======== SOURCE EXCERPT
Prayer is a reality that is initiated through the salvific dynamism of God’s grace. Our prayer is not about us heroically turning to God, but rather us responding to God’s activity. This activity is initiated through our insertion into God’s triune life at Baptism and is nourished by the grace offered in the Eucharist. Thus our prayer is about learning to respond to a reality that has been given to us through the mediation of the Church.

Among Christian writers and saints throughout the ages, the Eucharist has been considered the pinnacle of what is called the Liturgy. Through our entering into the Eucharistic celebration, we penetrate the divide that prevents our limited human nature from partaking of the Divine nature, and we enter into the on-going exchange of the Father, Son, and Holy Spirit. Thus the liturgy is our participation in God’s divine life.

Often, this participation precedes our conscious awareness. Many of us entered the Church when we were baptized as infants. In such cases, the reality of prayer was present in our lives before we had the vocabulary to express it. This provides a helpful way of understanding that although prayer is populated by ideas, concepts, images, and other ways in which we experience reality, its foundation is one that goes beyond our consciousness.
================
======== RECORDED DATA
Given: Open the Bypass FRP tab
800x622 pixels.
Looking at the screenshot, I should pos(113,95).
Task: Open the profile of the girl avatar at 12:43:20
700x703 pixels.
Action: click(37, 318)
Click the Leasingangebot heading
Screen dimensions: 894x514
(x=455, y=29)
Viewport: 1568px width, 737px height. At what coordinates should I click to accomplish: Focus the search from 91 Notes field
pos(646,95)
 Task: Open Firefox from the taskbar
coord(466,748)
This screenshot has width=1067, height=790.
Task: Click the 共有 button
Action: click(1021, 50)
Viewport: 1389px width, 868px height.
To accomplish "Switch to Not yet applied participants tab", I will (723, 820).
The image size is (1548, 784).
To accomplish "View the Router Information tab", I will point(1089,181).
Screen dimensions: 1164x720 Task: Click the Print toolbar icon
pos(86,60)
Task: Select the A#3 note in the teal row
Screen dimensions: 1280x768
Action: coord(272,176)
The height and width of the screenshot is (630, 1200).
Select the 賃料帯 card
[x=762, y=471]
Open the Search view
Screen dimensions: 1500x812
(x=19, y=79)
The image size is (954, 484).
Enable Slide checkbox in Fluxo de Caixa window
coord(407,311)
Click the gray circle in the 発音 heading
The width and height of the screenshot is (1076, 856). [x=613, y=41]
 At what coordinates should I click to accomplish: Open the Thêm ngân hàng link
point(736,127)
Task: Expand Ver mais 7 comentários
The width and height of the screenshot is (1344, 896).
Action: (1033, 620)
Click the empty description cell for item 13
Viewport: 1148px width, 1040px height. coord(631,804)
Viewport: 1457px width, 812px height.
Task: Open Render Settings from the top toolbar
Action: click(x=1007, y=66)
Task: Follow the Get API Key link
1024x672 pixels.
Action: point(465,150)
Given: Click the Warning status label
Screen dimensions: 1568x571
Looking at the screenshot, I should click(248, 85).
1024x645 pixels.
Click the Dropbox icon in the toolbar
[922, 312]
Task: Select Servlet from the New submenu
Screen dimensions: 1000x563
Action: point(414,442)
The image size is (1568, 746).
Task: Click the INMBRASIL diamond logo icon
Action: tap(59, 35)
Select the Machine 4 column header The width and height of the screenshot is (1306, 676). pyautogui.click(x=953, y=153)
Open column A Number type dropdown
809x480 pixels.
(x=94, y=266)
================
TO BE DONE =>
Write out the passage on prayer again in full, word for word. The listing comes from a separate source.

EXERCISE RESULT =>
Prayer is a reality that is initiated through the salvific dynamism of God’s grace. Our prayer is not about us heroically turning to God, but rather us responding to God’s activity. This activity is initiated through our insertion into God’s triune life at Baptism and is nourished by the grace offered in the Eucharist. Thus our prayer is about learning to respond to a reality that has been given to us through the mediation of the Church.

Among Christian writers and saints throughout the ages, the Eucharist has been considered the pinnacle of what is called the Liturgy. Through our entering into the Eucharistic celebration, we penetrate the divide that prevents our limited human nature from partaking of the Divine nature, and we enter into the on-going exchange of the Father, Son, and Holy Spirit. Thus the liturgy is our participation in God’s divine life.

Often, this participation precedes our conscious awareness. Many of us entered the Church when we were baptized as infants. In such cases, the reality of prayer was present in our lives before we had the vocabulary to express it. This provides a helpful way of understanding that although prayer is populated by ideas, concepts, images, and other ways in which we experience reality, its foundation is one that goes beyond our consciousness.